§ PROBLEM:
In the entries below, find the lines with the word "Choose" and copy them.
-- Opening Marker --
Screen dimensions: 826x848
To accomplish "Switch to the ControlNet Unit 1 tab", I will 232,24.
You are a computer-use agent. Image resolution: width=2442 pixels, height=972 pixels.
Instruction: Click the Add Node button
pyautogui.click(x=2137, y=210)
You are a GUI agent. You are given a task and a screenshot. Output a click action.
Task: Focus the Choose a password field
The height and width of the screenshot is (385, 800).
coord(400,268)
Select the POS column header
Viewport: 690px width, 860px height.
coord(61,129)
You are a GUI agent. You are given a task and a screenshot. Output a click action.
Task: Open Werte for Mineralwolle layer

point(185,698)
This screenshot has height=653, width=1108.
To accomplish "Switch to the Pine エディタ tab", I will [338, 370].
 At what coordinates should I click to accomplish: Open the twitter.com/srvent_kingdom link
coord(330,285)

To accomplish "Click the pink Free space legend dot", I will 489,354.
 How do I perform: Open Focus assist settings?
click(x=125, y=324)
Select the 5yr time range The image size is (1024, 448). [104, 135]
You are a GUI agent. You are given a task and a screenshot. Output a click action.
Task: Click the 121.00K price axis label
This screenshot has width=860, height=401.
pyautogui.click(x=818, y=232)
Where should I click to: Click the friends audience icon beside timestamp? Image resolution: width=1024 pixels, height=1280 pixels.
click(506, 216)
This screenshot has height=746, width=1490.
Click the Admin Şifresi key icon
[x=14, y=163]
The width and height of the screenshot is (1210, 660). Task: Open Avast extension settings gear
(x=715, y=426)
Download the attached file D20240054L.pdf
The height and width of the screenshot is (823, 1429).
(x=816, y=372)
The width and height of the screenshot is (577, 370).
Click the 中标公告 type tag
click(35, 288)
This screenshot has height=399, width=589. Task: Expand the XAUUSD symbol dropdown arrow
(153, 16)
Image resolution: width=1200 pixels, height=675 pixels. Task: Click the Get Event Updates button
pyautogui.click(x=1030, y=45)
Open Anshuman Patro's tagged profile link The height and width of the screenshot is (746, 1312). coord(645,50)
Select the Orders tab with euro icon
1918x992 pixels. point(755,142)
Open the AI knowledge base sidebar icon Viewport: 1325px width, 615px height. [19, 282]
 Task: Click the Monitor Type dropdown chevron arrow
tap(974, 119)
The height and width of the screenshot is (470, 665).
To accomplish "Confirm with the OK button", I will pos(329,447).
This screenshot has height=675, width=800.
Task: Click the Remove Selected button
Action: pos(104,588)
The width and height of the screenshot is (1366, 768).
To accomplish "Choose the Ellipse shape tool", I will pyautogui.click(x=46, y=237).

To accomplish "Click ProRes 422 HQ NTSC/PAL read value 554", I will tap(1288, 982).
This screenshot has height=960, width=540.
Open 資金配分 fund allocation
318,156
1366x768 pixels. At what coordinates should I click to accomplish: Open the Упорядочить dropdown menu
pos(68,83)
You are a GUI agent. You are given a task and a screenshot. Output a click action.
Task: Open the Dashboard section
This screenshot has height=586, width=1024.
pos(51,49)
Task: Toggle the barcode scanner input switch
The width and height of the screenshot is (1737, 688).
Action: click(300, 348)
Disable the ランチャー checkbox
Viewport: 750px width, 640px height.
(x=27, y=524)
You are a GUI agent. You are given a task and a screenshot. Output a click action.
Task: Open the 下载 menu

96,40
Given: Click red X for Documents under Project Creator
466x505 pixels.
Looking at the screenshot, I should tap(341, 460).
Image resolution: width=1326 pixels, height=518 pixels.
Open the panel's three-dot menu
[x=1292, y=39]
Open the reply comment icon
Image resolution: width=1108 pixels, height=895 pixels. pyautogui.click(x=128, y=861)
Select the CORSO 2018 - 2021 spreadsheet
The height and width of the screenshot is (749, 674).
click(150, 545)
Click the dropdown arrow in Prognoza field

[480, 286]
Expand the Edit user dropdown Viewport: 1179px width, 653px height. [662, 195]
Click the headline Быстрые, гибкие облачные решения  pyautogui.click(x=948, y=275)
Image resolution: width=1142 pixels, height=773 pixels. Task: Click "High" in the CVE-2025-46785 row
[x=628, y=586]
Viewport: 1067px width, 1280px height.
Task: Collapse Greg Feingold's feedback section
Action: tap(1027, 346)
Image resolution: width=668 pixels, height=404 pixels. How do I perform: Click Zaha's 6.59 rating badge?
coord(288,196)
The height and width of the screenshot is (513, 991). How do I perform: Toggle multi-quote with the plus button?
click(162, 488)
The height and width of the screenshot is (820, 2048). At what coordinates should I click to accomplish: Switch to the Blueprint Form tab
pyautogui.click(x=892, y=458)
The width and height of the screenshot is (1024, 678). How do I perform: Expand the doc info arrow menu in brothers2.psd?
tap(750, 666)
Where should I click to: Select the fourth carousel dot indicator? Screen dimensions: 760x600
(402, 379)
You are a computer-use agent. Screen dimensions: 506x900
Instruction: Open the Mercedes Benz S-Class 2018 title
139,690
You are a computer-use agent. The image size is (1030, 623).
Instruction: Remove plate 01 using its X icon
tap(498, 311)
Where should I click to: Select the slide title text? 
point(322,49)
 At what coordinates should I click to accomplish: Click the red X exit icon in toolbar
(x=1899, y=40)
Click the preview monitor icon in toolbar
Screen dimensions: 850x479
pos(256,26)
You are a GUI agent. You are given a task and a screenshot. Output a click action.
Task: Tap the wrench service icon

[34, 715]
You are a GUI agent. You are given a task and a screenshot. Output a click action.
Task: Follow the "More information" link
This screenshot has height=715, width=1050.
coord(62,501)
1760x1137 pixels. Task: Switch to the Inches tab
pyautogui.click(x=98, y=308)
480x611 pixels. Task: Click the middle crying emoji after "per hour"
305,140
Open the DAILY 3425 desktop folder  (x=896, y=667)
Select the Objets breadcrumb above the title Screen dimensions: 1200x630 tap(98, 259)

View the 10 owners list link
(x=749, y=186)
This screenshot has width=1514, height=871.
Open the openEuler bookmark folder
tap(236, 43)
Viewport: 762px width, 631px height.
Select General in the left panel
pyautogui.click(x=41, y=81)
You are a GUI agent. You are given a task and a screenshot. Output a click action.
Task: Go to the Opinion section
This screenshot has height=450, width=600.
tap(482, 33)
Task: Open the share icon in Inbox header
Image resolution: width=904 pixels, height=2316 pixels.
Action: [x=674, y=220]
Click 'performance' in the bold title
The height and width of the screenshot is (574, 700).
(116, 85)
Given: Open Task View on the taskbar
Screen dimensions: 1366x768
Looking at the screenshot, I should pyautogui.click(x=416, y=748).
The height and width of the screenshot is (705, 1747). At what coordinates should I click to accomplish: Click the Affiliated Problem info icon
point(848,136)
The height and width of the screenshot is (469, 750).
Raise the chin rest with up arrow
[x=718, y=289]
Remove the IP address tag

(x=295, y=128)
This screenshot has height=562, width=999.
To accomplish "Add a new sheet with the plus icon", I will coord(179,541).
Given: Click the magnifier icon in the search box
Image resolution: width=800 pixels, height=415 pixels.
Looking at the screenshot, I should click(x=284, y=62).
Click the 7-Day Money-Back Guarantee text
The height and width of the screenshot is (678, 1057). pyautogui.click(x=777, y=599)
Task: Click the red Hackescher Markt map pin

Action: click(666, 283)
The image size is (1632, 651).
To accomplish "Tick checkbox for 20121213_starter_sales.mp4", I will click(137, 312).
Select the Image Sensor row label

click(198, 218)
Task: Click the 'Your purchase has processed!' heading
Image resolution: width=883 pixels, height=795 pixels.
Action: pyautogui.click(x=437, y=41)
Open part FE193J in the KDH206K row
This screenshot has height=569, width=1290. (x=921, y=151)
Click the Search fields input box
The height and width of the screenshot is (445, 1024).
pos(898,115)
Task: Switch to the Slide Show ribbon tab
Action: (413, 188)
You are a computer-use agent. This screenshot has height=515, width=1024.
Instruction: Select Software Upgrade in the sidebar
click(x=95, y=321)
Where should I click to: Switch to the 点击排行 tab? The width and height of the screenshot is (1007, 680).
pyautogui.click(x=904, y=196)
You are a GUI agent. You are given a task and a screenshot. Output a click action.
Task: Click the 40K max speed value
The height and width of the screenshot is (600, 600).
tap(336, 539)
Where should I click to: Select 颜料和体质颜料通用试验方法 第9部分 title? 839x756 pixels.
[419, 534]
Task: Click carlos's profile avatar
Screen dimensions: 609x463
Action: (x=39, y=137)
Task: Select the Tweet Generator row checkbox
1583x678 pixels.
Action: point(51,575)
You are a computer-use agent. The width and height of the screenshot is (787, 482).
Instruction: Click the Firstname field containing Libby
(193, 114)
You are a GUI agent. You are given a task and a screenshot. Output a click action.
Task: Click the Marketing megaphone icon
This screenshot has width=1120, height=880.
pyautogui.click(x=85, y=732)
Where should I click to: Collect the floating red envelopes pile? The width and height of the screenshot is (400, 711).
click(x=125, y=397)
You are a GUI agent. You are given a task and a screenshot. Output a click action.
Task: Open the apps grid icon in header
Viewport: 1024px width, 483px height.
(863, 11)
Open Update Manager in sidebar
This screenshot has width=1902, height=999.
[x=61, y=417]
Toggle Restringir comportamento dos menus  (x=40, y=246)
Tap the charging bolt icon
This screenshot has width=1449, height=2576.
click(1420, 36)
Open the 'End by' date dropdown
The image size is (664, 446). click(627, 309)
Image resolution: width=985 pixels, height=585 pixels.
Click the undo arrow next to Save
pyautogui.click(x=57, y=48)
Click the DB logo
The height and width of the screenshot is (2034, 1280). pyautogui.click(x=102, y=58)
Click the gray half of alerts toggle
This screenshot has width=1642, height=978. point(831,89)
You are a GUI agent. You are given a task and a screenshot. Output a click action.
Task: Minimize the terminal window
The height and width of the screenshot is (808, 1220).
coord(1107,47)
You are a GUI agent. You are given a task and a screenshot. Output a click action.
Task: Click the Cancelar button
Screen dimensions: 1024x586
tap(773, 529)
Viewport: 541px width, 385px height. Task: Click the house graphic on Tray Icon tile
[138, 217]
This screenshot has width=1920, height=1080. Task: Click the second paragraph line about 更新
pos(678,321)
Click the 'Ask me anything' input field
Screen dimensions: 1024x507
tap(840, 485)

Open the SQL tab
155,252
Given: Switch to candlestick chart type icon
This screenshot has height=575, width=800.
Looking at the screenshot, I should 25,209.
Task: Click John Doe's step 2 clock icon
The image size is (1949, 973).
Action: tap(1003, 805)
-- Closing Marker --
§ YOUR RESPONSE:
Task: Focus the Choose a password field
To accomplish "Choose the Ellipse shape tool", I will pyautogui.click(x=46, y=237).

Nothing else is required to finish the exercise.